Dr. Maïko Le Lay is a French and Japanese scholar-practitioner. She currently works as a postdoctoral scholar in the Connected Learning Lab at the University of California, Irvine. Le Lay received her PhD in Critical Dance Studies from the University of California, Riverside. Her doctoral research on embodied hip hop pedagogies advocates for more performative and culturally sustaining practices in K-12 and higher education classrooms. More specifically, she conducted an ethnography and performed choreographic readings of hip hop events, dance classes, and lectures, and examined the tensions between Western and hip hop epistemologies in these Western institutional spaces. Le Lay possesses a MA in Political Sciences from the Universite Catholique de Louvain (Belgium) and a MA in Media and Cultural Studies from the Universite Paris III Sorbonne Nouvelle (France). Le Lay started a YouTube channel during the pandemic to render embodied practices more accessible to wider audiences.

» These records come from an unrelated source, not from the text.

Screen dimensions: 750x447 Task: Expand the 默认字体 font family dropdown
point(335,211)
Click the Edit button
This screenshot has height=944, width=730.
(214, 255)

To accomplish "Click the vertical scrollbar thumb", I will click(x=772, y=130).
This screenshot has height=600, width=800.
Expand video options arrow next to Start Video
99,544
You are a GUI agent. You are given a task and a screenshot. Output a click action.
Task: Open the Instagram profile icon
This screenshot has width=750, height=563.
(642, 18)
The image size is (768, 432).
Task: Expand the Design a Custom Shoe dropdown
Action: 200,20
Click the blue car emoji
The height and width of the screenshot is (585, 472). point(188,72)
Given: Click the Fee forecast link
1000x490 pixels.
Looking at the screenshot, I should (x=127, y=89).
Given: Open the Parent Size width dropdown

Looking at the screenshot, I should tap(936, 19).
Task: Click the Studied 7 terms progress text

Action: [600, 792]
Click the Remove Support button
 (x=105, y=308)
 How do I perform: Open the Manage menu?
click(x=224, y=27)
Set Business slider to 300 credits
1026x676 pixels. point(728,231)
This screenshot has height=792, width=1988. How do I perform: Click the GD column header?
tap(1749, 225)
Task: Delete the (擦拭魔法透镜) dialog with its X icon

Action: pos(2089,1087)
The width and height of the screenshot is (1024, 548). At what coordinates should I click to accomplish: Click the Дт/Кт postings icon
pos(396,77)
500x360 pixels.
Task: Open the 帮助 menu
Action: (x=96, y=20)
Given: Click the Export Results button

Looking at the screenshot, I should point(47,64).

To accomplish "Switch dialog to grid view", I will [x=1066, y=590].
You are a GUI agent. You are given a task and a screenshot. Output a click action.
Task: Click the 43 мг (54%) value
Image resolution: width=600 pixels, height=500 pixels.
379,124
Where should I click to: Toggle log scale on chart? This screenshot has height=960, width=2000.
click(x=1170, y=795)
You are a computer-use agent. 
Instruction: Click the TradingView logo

Kathryn Nusa Logan is a collaborative interdisciplinary artist who utilizes experimental art practices to explore perspective, lineages, and imagined futures. Her current research is based in integrated dance-with-camera works that holistically consider the camera in the making process. Through this work she is interrogating the dominant gaze by engaging in new, somatic-based practices of looking and interacting with cameras. She is dedicated to the slow work of dismantling systems of oppression in the arts, which starts at the hyper-local level in her artwork and teaching, and through the collaboration of the DiGS Anti-Racist Working Group at The Ohio State University (u.osu.edu/arwg). She is investigating how scholarship and practices in somatics, dance therapy, and trauma can be activated in dance education to address systemic oppression in the body. Kathryn holds a BFA from the University of North Carolina School of the Arts and an MFA from The Ohio State University.
madison moore is an artist-scholar, DJ and assistant professor of Queer Studies in the Department of Gender, Sexuality and Women’s Studies at Virginia Commonwealth University in Richmond, Virginia. madison is the author of Fabulous: The Rise of the Beautiful Eccentric (New Haven: Yale University Press, 2018), a cultural analysis of fabulousness. He has lectured at the Yale School of Drama, the Barbican, the Perth Festival, The School of Life Melbourne, Columbia College Chicago, Performance Space Sydney, American Realness and the Philadelphia Museum of Art. madison is currently writing a book about ephemeral traces, rave scenes and queer of color undergrounds.
Please note that this video is currently unlisted; it will be made public once the closed captioning is updated at the conclusion of the conference. The contributions on which these presentations are based will be published in the special issue of The International Journal of Screendance, This Is Where We Dance Now: Covid-19 and the New and Next in Dance Onscreen, guest-edited by Harmony Bench and Alexandra Harlig.